TEXT FOR ANALYSIS –

Content starts

The Moment That Inspired ShipGuard

It was 11 PM on a Friday. A senior engineer hit merge on what looked like a clean MR — tests passing, two approvals, no red flags. By midnight, production was down. A hardcoded Stripe API key had slipped through code review. Three engineers spent the weekend on incident response, rotating credentials, auditing access logs, and writing a postmortem nobody wanted to read.

That story isn't unique. Every engineering team has one.

The problem isn't that developers are careless. The problem is that release readiness is a distributed, manual judgment call — scattered across code reviewers who skim diffs, security scanners that cry wolf, compliance checklists nobody updates, and a Slack thread where someone types "LGTM." Things fall through the gaps. Every single time.

That Friday night is what built ShipGuard. Not as another scanner. Not as another dashboard. As the autonomous decision engine that replaces the judgment call entirely.


What We Built

ShipGuard is a fully autonomous, 8-agent release readiness system built on the GitLab Duo Agent Platform and powered by Anthropic Claude.

It fires automatically on every merge request. No human trigger. No manual checklist. No Slack ping. It answers the one question that matters:

Is this safe to ship — right now, with evidence?

Eight specialized AI agents run in a coordinated pipeline, each building on the findings of the last:

# Agent What It Does
1 Quality Gate Scores test coverage, code smells (TODO/FIXME/HACK, console.log, empty catch), documentation gaps, complexity. Produces a 0-100 score.

Content ends

ACTION ITEM –
Copy the passage of the ShipGuard text that begins with "That story isn't" and stops after "judgment call entirely.", changing every "judgment call" to "gut call". The data comes from a different source than the ShipGuard text.

THE DATA –
Content starts

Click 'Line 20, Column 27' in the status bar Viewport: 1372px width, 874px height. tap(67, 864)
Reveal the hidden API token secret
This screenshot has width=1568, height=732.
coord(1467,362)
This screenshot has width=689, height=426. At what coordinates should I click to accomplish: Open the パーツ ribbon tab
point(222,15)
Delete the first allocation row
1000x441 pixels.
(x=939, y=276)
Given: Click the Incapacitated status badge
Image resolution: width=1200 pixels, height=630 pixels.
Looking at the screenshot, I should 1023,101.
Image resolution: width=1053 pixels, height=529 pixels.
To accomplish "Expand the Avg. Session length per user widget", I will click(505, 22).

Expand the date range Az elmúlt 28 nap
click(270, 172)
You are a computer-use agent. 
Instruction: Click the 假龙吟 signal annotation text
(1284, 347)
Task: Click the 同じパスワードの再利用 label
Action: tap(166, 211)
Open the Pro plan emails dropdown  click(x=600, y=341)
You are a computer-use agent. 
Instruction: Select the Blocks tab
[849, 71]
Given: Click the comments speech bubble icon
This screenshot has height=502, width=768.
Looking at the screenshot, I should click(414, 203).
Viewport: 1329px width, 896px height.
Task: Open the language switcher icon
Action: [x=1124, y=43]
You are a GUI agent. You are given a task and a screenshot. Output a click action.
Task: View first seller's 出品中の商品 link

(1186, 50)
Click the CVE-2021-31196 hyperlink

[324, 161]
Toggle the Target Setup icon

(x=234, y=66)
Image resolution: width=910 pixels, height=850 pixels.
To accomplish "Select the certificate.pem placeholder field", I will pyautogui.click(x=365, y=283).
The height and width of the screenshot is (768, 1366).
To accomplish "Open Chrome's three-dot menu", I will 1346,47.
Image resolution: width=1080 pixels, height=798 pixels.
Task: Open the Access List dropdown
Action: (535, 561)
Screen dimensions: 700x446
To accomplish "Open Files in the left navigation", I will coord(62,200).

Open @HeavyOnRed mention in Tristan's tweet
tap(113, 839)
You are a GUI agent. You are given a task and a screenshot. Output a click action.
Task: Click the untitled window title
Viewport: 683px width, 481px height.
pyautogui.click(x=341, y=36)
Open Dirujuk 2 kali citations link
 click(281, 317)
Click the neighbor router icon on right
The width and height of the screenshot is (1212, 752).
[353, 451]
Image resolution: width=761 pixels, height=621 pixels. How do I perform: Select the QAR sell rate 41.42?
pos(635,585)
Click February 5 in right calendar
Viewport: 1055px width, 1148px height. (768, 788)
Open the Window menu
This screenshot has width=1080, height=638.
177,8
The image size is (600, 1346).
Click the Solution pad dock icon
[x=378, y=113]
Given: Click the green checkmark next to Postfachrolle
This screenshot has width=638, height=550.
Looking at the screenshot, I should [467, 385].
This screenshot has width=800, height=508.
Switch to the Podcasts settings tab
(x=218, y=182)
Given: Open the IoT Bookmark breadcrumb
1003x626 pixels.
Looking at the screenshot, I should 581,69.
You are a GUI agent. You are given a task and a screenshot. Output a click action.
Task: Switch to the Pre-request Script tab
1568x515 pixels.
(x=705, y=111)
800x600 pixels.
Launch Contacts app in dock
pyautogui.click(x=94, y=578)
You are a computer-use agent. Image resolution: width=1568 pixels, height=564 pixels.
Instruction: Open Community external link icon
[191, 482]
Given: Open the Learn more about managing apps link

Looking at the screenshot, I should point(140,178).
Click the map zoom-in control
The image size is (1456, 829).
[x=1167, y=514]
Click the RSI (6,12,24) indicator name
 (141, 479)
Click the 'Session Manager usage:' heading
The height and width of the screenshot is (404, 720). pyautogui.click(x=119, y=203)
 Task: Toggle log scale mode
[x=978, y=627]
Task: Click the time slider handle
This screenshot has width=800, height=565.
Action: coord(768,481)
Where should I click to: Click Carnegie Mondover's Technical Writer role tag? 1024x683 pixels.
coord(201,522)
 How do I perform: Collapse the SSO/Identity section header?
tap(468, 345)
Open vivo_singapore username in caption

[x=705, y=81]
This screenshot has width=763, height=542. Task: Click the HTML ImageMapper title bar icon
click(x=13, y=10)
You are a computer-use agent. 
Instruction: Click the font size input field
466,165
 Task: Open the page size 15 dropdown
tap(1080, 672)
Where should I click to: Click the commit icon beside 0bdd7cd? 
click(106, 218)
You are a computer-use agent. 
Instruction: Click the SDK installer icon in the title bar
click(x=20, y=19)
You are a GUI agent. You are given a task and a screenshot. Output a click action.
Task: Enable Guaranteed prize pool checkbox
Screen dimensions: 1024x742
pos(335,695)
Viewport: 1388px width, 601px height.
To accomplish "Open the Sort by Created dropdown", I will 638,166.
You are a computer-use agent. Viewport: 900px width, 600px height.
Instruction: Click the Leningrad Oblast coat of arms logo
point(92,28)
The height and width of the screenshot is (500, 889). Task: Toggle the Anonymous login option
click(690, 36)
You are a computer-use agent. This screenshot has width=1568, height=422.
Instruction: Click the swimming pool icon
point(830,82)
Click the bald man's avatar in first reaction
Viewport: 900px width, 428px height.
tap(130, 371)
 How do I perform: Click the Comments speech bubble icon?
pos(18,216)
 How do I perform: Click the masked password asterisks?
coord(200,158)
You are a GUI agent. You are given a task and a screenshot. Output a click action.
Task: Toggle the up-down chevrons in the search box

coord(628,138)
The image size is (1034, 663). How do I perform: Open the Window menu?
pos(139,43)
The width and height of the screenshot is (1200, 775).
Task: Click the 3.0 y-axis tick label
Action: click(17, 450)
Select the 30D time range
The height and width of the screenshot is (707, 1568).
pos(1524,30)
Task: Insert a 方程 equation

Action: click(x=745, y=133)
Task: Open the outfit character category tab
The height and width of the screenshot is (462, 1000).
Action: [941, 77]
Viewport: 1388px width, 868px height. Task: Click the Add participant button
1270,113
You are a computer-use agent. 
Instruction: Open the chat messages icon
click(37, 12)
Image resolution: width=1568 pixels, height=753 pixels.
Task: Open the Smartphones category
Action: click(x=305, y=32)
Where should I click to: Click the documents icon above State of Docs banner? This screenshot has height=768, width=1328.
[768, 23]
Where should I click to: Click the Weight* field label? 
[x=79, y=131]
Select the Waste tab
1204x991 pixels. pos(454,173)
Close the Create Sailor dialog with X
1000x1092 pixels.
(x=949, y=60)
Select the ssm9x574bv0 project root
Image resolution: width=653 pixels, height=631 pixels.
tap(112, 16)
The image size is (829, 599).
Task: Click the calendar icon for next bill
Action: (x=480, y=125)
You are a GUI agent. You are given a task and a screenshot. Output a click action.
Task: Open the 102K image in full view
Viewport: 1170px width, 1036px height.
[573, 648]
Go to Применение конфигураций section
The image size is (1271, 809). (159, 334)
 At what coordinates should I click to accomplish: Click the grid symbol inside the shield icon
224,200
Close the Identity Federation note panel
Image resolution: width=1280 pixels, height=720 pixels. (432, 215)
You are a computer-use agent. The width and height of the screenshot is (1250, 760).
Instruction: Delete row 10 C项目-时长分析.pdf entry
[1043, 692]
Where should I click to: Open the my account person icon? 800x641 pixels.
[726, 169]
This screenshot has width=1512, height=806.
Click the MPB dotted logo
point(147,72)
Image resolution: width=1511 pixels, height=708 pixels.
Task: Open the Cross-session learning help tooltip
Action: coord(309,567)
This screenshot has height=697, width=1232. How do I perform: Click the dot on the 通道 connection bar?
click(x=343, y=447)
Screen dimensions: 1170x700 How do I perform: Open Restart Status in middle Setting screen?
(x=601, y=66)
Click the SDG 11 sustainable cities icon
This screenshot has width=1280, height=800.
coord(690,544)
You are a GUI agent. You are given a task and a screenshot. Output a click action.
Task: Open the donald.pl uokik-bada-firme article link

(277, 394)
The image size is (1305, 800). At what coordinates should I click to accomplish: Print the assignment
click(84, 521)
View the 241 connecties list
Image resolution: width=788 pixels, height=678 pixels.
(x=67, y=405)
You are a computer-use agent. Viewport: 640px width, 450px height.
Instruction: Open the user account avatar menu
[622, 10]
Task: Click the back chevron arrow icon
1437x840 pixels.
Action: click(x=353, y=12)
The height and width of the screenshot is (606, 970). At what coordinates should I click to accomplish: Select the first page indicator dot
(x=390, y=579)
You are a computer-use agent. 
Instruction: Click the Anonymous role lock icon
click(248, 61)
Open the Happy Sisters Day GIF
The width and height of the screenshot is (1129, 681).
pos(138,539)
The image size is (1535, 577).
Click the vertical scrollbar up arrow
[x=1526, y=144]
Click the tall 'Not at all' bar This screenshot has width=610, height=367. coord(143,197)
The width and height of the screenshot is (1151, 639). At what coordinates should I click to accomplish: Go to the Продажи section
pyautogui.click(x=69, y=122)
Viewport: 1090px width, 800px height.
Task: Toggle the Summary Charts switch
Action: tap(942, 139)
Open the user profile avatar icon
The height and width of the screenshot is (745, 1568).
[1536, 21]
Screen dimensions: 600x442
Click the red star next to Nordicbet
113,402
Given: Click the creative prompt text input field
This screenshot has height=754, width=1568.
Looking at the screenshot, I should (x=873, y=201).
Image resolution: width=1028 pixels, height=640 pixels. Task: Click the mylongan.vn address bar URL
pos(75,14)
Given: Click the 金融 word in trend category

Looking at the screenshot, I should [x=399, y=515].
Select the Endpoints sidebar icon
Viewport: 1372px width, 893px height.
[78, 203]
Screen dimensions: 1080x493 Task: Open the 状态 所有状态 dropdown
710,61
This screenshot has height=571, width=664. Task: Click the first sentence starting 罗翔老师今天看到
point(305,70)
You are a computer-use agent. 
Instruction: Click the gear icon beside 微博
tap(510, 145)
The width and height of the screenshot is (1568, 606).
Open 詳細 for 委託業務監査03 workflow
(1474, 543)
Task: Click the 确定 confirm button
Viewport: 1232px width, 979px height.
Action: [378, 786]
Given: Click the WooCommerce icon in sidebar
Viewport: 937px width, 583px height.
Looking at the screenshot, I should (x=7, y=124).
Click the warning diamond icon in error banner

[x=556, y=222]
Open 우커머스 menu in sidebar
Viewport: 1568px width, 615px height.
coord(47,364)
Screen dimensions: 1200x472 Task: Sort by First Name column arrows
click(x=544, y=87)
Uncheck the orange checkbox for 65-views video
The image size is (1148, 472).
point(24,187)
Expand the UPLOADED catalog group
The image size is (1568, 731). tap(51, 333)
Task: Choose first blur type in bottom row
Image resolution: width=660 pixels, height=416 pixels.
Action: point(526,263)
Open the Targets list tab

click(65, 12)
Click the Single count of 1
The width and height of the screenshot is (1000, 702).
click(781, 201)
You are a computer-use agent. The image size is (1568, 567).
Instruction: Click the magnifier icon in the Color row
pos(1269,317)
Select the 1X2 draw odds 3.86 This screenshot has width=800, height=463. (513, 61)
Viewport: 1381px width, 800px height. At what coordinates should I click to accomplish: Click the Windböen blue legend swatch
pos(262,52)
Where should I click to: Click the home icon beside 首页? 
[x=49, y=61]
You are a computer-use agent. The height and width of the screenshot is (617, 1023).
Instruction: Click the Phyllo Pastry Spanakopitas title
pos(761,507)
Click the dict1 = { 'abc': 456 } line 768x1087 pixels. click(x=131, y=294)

Content ends

TASK SOLUTION –
That story isn't unique. Every engineering team has one.

The problem isn't that developers are careless. The problem is that release readiness is a distributed, manual gut call — scattered across code reviewers who skim diffs, security scanners that cry wolf, compliance checklists nobody updates, and a Slack thread where someone types "LGTM." Things fall through the gaps. Every single time.

That Friday night is what built ShipGuard. Not as another scanner. Not as another dashboard. As the autonomous decision engine that replaces the gut call entirely.